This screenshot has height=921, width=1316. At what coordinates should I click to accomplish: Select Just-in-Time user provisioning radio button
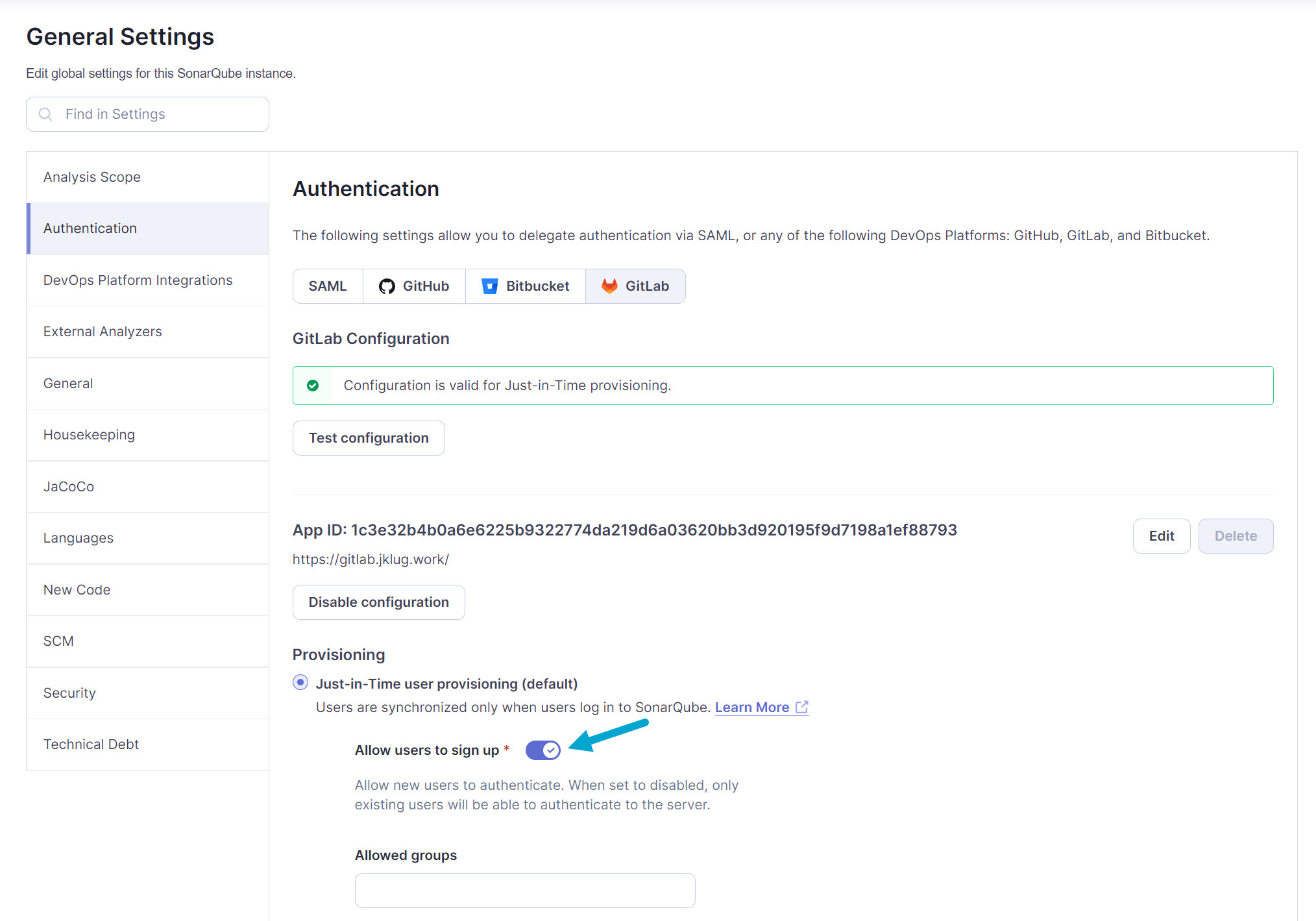300,682
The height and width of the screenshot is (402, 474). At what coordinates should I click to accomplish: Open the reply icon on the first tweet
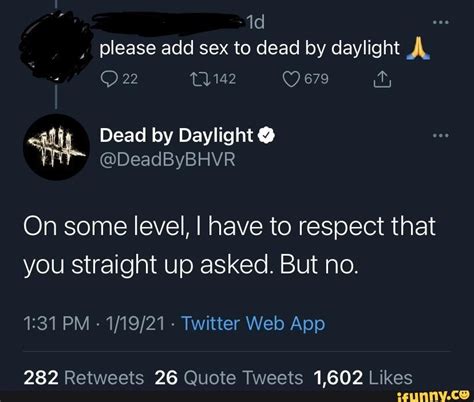point(109,79)
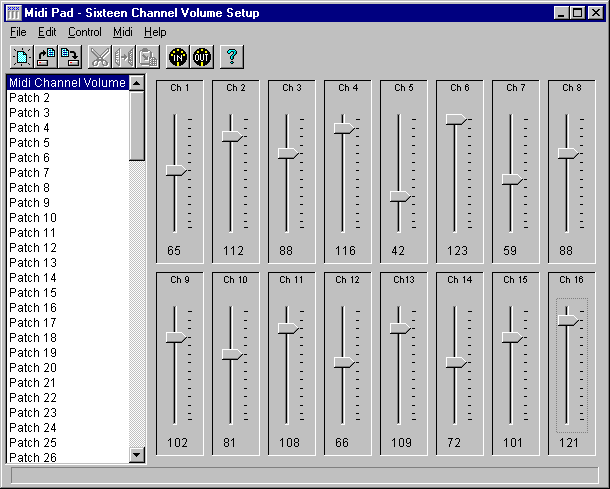Screen dimensions: 610x489
Task: Click the Open file toolbar icon
Action: [x=46, y=56]
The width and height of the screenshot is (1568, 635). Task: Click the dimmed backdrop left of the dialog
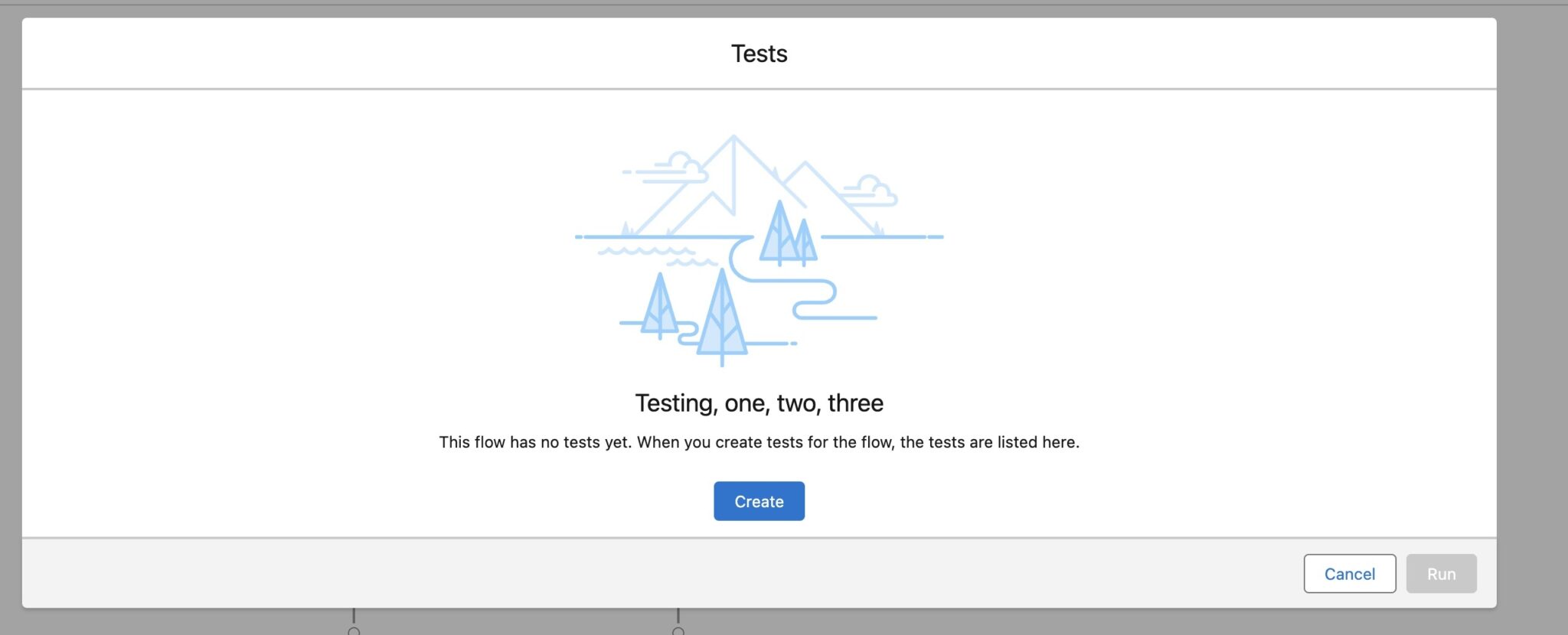pyautogui.click(x=10, y=306)
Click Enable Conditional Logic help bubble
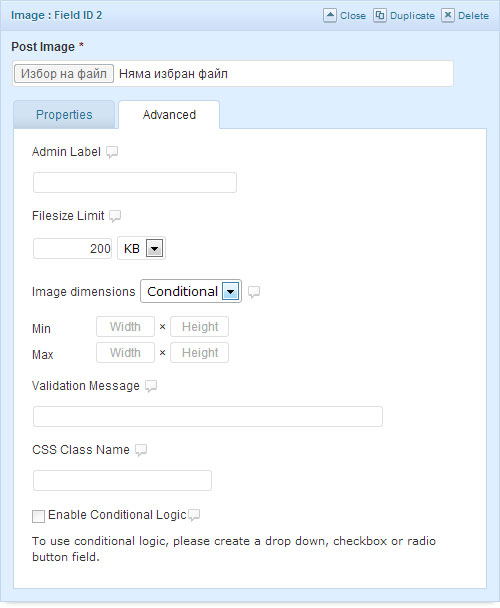Screen dimensions: 500x608 [194, 515]
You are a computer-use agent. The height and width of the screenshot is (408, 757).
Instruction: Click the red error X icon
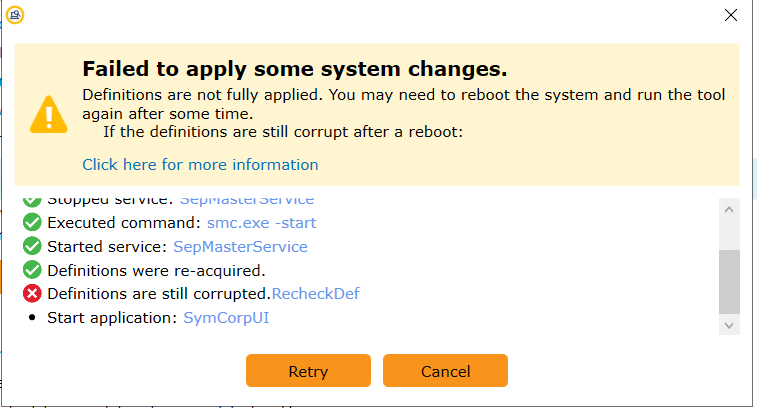point(32,294)
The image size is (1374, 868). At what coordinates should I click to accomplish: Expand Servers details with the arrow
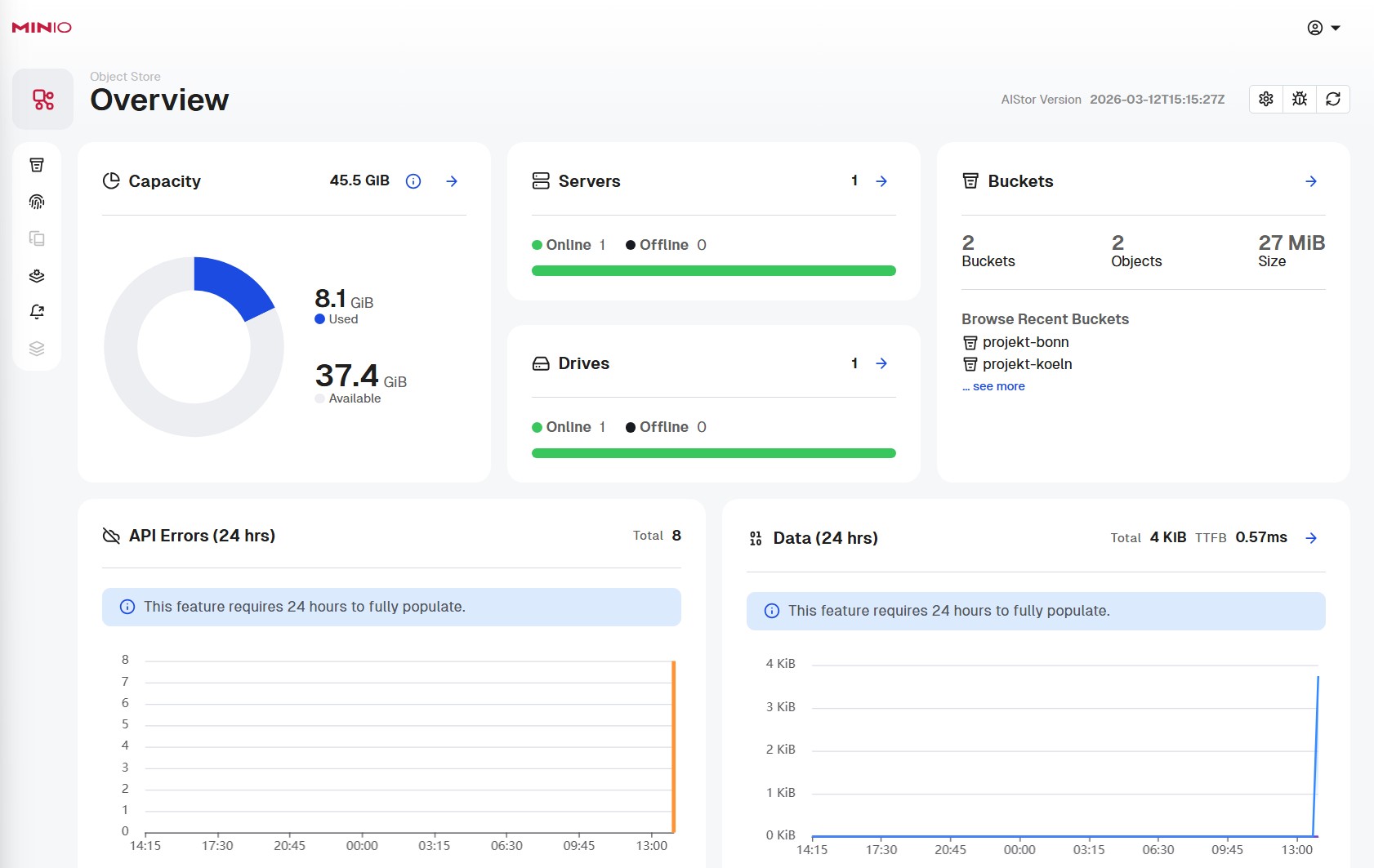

★ ★ ★ ★

## THE REQUEST
Please rewrite the rows from the line containing "You are a computer-use" through the end of the rows, swapping "Servers" for "Databases" and keeping everything else the same. Leave the pictures out of your answer.

## RESULT BELOW
You are a computer-use agent. The height and width of the screenshot is (408, 757).
Instruction: Click the red error X icon
point(32,294)
The image size is (1374, 868). At what coordinates should I click to accomplish: Expand Databases details with the arrow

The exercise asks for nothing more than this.